Lookup Functionality
These functions support more lookup capabilities then the findUser function. They must be implemented if your target is being built to support a SCIM 2.0 gateway.
lookupUserByLogin(login)
Similar to findUser, but expected to return all possible attributes. It also assumes that your input is a user login name, instead of an immutable unique id.
lookupUserById(id)
Looks up a user by an immutable id. This is generally not the same as the user's login name. Not all downstream targets will support an immutable id outside of their login name. If not supported, just return lookupUserByLogin(id).
searchUsers(ldapFilter)
Search for a user with more then just their id or login. The LDAP Filter can be converted into whatever search filter your downstream supports. If your downstream doesn't support a complex filter, you can do lookups and then use the utility methods to verify the search.
lookupGroupByName(name)
Search for a group based on it's name. If your downstream system supports unique user ids, then members should be the ids. If it doesn't support unique ids, then the members should be user names.
lookupGroupById(id)
Search for a user based on it's unique id. If your store doesn't support unique ids for groups, return lookupGroupByName(id). If your downstream system supports unique user ids, then members should be the ids. If it doesn't support unique ids, then the members should be user names.
searchGroups(ldapFilter)
Search for a group based on a complex filter, often looking for a specific member. You can convert the LDAP filter into what your downstream target supports, or just do a simple lookup and compare the results. If your downstream system supports unique user ids, then members should be the ids. If it doesn't support unique ids, then the members should be user names.
isGroupMembersUniqueIds()
Return true if the searchGroups, lookupGroupById, and lookupGroupByName functions return members as unique ids. false if members are user login names.
isUniqueIdTremoloId
Return true if the user's login/user name is different from the unique id and a unique id is supported. If a unique id is not supported, return false.
isGroupIdUniqueId
Return true if group objects have a unique id instead of just a name.
Test Your Target
While we separated documentation between development and testing, the fastest approach is to develop and test is to use an iterative process. Generally start with findUser, as this is where the most marshalling occurs. Once findUser is built and tested, the other functions tend to come together quickly. Running mvn clean test will run the test case that will run through all of your JUnit test cases. You can pass configuration data into your target by simulating how OpenUnison parametrizes configurations and from secrets. From our example test case:
// Create system/environment variables used by your target
// accessed by using #[name] instead of the variable
// DO NOT INCLUDE SECRET DATA!!!!
HashMap<String,String> env = new HashMap<>();
env.put("name","value");
// Simulates pulling data from Kubernetes Secret objects
// translates to the secretParams section of your target configuration
Map<String,Map<String,String>> secrets = new HashMap<>();
Map<String,String> orchestrSecretsSource = new HashMap<>();
orchestrSecretsSource.put("somepasswordname","value");
secrets.put("orchestra-secrets-source",orchestrSecretsSource);
Deploy Your Target
Deploying a custom target can be as simple as kubectl create -f /path/to/target.yaml, however this is not a great way to do this in production. Assuming you haven't hard coded anything that's environment specific, you can copy the target yaml into a git repository or other project that gets synced into your cluster.
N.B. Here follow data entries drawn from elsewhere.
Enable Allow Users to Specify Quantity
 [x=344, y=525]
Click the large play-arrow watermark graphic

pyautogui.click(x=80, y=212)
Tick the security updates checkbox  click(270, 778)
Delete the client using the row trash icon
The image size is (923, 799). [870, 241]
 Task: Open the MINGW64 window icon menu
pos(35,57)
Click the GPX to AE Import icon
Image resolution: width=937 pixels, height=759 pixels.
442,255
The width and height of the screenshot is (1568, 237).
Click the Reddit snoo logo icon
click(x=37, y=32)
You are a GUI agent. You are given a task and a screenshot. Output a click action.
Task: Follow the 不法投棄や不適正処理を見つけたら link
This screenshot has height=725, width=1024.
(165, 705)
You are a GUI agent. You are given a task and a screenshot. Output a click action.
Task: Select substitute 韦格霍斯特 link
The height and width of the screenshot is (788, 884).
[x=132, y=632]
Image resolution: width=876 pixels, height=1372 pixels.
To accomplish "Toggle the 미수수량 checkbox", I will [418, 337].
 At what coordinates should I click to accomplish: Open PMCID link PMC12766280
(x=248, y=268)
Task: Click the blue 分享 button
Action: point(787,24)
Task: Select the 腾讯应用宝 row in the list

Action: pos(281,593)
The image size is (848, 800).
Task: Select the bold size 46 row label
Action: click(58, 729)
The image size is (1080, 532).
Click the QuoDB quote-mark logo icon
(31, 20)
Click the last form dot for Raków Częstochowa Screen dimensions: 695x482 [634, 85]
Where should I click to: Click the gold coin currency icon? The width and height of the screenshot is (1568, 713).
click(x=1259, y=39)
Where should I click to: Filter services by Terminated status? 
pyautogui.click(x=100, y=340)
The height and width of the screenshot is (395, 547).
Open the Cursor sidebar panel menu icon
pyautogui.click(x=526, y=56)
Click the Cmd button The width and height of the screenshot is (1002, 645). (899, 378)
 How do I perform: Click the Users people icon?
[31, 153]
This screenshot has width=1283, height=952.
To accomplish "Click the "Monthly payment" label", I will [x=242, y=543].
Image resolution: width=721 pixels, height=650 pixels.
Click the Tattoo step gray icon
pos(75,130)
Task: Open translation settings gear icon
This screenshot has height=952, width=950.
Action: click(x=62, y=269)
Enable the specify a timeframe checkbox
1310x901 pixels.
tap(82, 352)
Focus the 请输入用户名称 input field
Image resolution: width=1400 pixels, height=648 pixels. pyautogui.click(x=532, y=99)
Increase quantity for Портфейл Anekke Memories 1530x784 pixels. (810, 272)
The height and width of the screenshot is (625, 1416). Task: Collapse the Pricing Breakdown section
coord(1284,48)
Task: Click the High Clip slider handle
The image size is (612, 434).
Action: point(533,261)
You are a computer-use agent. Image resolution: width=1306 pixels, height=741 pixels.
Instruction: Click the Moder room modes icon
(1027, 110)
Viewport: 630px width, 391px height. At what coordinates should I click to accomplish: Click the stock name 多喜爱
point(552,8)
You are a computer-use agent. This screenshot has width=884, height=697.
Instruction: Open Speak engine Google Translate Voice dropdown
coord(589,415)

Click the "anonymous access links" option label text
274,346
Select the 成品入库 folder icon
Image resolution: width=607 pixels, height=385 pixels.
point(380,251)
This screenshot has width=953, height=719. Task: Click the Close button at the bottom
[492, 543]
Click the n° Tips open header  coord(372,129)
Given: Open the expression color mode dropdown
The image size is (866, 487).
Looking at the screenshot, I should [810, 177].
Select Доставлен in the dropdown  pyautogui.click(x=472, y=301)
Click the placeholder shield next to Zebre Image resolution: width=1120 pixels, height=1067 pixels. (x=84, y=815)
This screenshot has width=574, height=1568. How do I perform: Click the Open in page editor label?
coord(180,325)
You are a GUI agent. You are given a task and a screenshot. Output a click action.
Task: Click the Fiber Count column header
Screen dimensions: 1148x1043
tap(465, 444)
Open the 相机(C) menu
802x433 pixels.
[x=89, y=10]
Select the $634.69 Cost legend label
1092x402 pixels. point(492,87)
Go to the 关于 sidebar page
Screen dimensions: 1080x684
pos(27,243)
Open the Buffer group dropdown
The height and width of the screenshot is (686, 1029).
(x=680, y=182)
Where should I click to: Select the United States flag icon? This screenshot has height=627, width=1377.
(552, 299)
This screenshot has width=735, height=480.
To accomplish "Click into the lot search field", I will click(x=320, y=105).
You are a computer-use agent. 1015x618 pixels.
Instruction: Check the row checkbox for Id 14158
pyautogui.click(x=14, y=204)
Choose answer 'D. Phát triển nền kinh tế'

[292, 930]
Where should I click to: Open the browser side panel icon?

If using #[] syntax for configuration, these only get updated when the operator redeploys OpenUnison. For instance, if you have a database url in the option #[databaseurl], to configure it would would add databaseurl to the openunison.non_secret_data section of your values.yaml such as:
If you want your yaml to update without a restart, you can translate #[database.url] to {{ .Values.openunison.non_secret_data.databaseurl }} and your target will hot load the change without a restart.